A major portion of the source code for iOS 9 was leaked after an anonymous GitHub user posted it in a repository on the website. Now, it's almost impossible for hackers to even find bugs in iOS code, making iOS exploits relatively rare, unlike in Windows and Android. In fact, users who find bugs or vulnerabilities in the bootup process can receive as much as $200,000 as part of the company's bug bounty program, Motherboard reports. It is, however, the first app that runs when you turn on an iOS device, silently transitioning from a black screen to the white Apple icon to iOS's colorful Home screen.
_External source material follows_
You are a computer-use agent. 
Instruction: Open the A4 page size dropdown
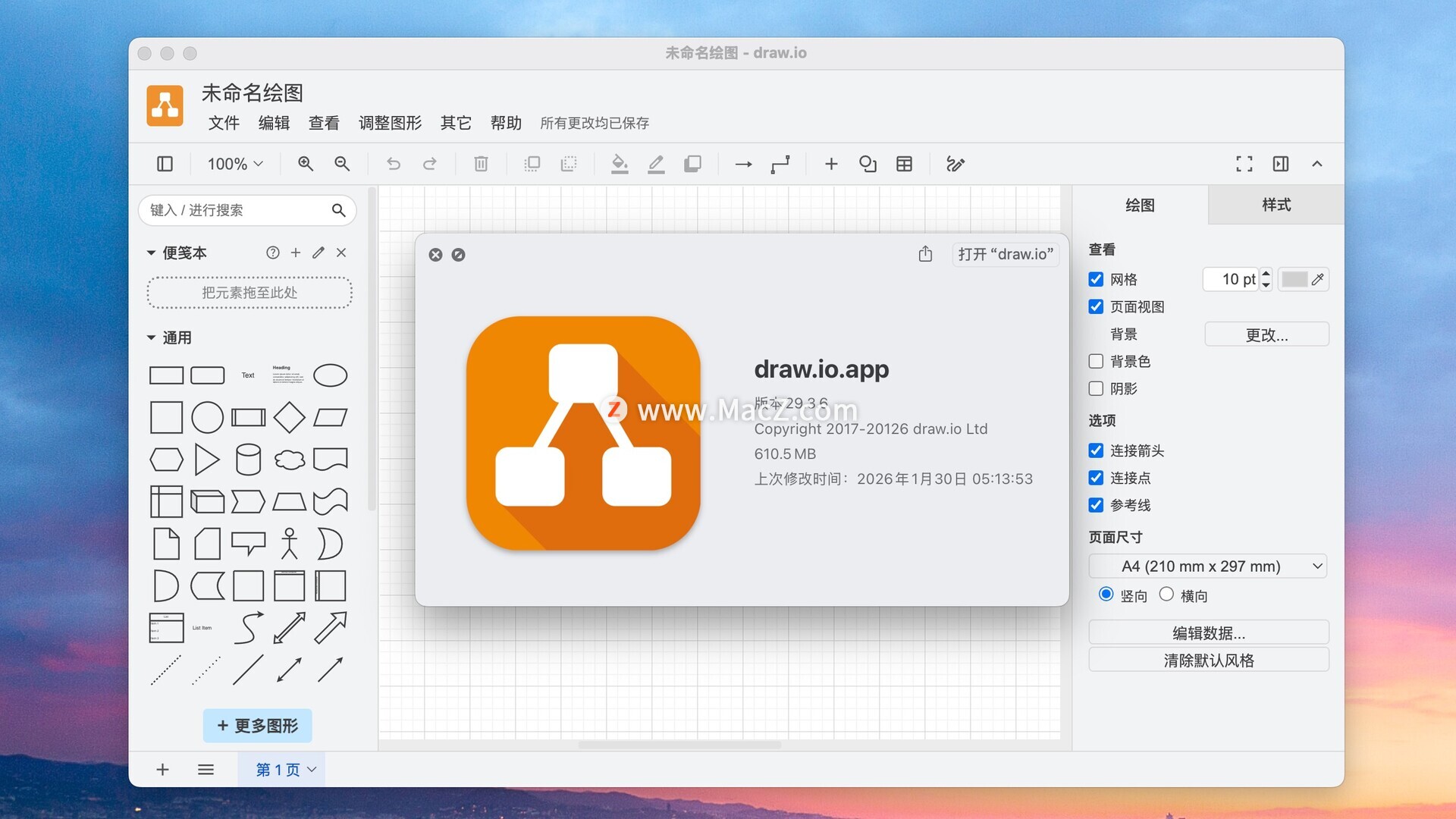click(x=1207, y=566)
The source code leak was considered a major security issue for Apple, as hackers could dig through it and search for any vulnerabilities on iBoot. However, security researcher Jonathan Levin confirms the code is the real deal as it matches some iBoot code he himself has reverse engineered. And yes, iOS 11 could be connected to version 9 in such a way that flaws discovered on the latter may also be executed on the former.
According to experts, this may not be too much of an obstacle for hackers and researchers as the existing code could still provide a treasure trove in terms of locating vulnerabilities and creating device jailbreaks for an iPhone or iPad. "It is not open-source", the request, filed by the legal firm of Kilpatrick Townsend & Stockton said.
Apple hasn't commented on the leak yet and it's unclear who was behind it. Grosfield said. "Apple will be scrambling to mitigate any potential risks, and the window of opportunity for malware to take advantage of that is probably pretty small". For so long, these codes have been well kept under wraps, as Apple has been very hesitant on sharing them openly with the public. iBoot, in particular, is a highly critical component.
Interestingly, the same source code was also published on Reddit four months earlier by a user named apple_internals. These days, modders are more likely to sell the exploit than release it for free to the jailbreak community.